Bacterial Vaginosis – What is its significance in cervical smear cytology reports?
by Albert Cilia-Vincenti
A frequent bacterial vaginosis (BV) diagnosis, or suggested BV diagnosis, in cervical smear cytology reports is a relatively recent phenomenon, and is probably a source of confusion and concern to both doctors and their patients.
In the past, the same microscopic diagnosis used to be referred to as “clue cells”, and I wonder how many doctors understood the clinic significance of this pathological jargon. I have always been totally averse to pathology reports worded in jargon understandable only to pathologists rather than by the recipient of the surgical pathology report, namely, the clinician looking after the patient.
Diagnostic cytology was established and developed by cytologists with no experience of histopathology, and they invented their own nomenclature, often using Greek words, like koilocytosis and dyskaryosis, well before the underlying nature of the pathology was fully understood. Koilocytosis, for example, was coined in the 1950s and regarded as a type of dysplasia, almost 30 years before the causative Human Papilloma Virus (HPV) infection was established. At that stage, the distinction between HPV changes and Cervical Intraepithelial Neoplasia (CIN) was unknown. I personally see no point in using antiquated jargon instead of “HPV” and “CIN” nomenclature which is clearly understood by modern clinicians. The same applies, I feel, to complicated American cervical smear reporting nomenclature, which tries to sound cleverer than others, but actually achieves nothing better than simply using “HPV” and “CIN” diagnostic labels.
But let’s get back to BV. This was largely unrecognised by cervical smear reporters until relatively recently. Laboratory staff were also unaware of the connection between this microscopic diagnosis and possible clinical symptoms. As laboratories increasingly diagnosed, or suggested, the presence of BV, patients and some doctors have become concerned, both about the frequency of this diagnosis, and also about its clinical significance.
Of primary importance is reassuring patients that BV is not a sexually-transmitted disease (virgins may acquire it), although it is commoner in the sexually active. It is caused by an imbalance of naturally-occurring bacterial flora, whereby normal lactobacilli are partly or completely replaced by a variety of mainly anaerobic organisms, and vaginal discharge changes from acidic to alkaline.
BV is the commonest cause of abnormal discharge and up to 30% of women are thought to be affected. The prevalence in pregnant women is said to be even higher. The exact mechanisms of acquiring BV are not fully understood. Having a new sex partner, or multiple sex partners, and douching increase the risk. The mechanisms here might simply be too frequent exposure to alkaline seminal fluid, and the acidity diminishing effect of douching. Similarly, changes in hormonal status during the menstrual cycle, during the peri-menopause and menopause, and those caused by oral or intrauterine contraceptive hormones, would be expected to affect vaginal pH, and might be the triggering mechanism in these situations. In pregnancy, besides hormonal changes in the vaginal epithelium, subclinical iron deficiency anaemia might be another mechanism encouraging BV. Psychological stress has also been claimed to increase the risk.
The commonest symptom of BV is an abnormal homogenous thin whitish-grey vaginal discharge with an unpleasant fishy smell. However, most women report no signs or symptoms, while some do complain of dysuria and/or localised itching, pain and erythema., besides the foul discharge.
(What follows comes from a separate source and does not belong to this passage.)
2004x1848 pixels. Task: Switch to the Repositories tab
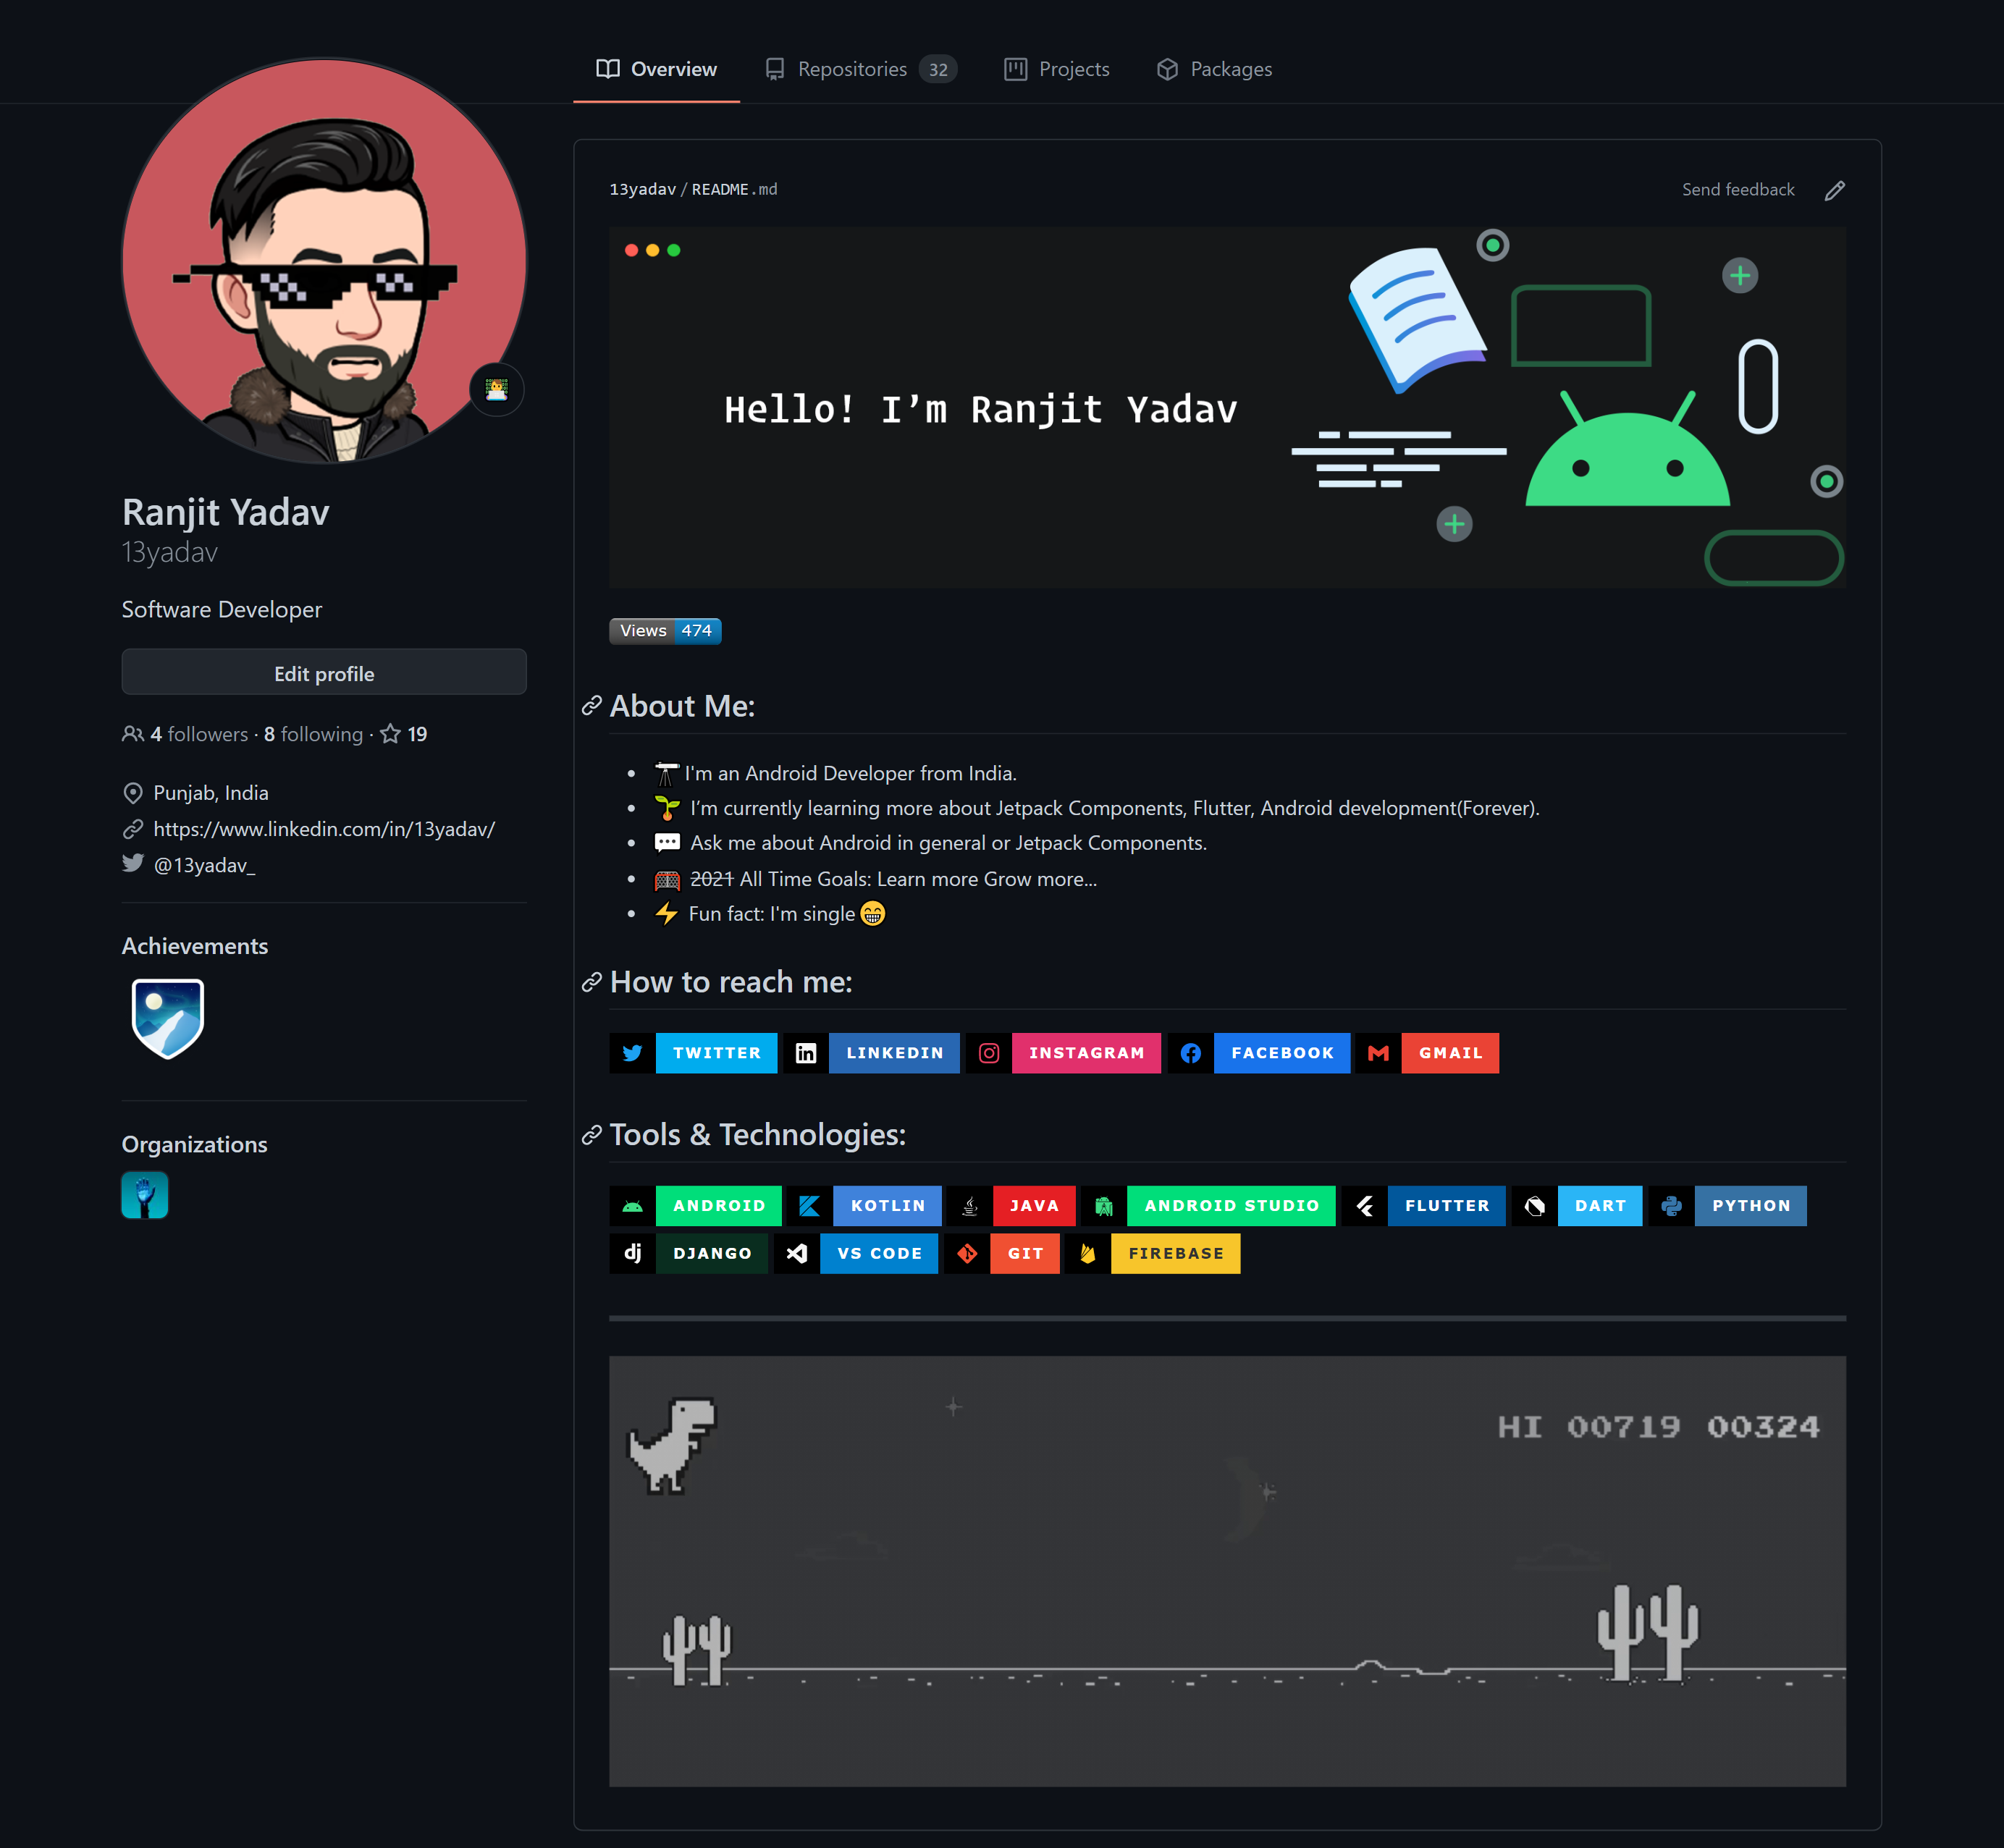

The possible complications of BV include increased susceptibility to sexually-transmitted infections (herpes, Chlamydia, gonorrhoea and HIV) and pelvic inflammatory disease with its possible long-term consequences (infertility and ectopic pregnancy), increased risk of infection following hysterectomy or abortion, and increased risk of preterm delivery.
But does cervical smear-reported BV require treatment? BV will sometimes clear up spontaneously, but all women with symptoms of BV should be treated to avoid complications. Male partners are said not to need treatment, but BV may spread between female sex partners.
Treatment is particularly important in pregnant women. A history of premature delivery or low birth weight should elicit an examination for BV. Some recommend treatment for BV in all women undergoing hysterectomy regardless of symptoms. Metronidazole or clindamycin are recommended for treating BV. Both can be used in non-pregnant women but caution should be exercised in pregnant ones. The recommended dosages differ in these two scenarios. BV may recur after treatment, and patients should be advised to take all the medicine prescribed even if the signs and symptoms abate.
Bibliography
Bradshaw CS et al. High recurrence rates of bacterial vaginosis over the course of 12 months after oral metronidazole therapy and factors associated with recurrence. J Infect Dis 2006; 193(11):1478-86.
Verstraelen H et al. Subclinical iron defieciency is a strong predictor of bacterial vaginosis in early pregnancy. BMC Infect Dis 2005; 5:55.
Nansel TR et al. The association of psychosocial stress and bacterial vaginosis in a longitudinal cohort. Am. J. Obst. Gynecol 2006; 194(2):381-6.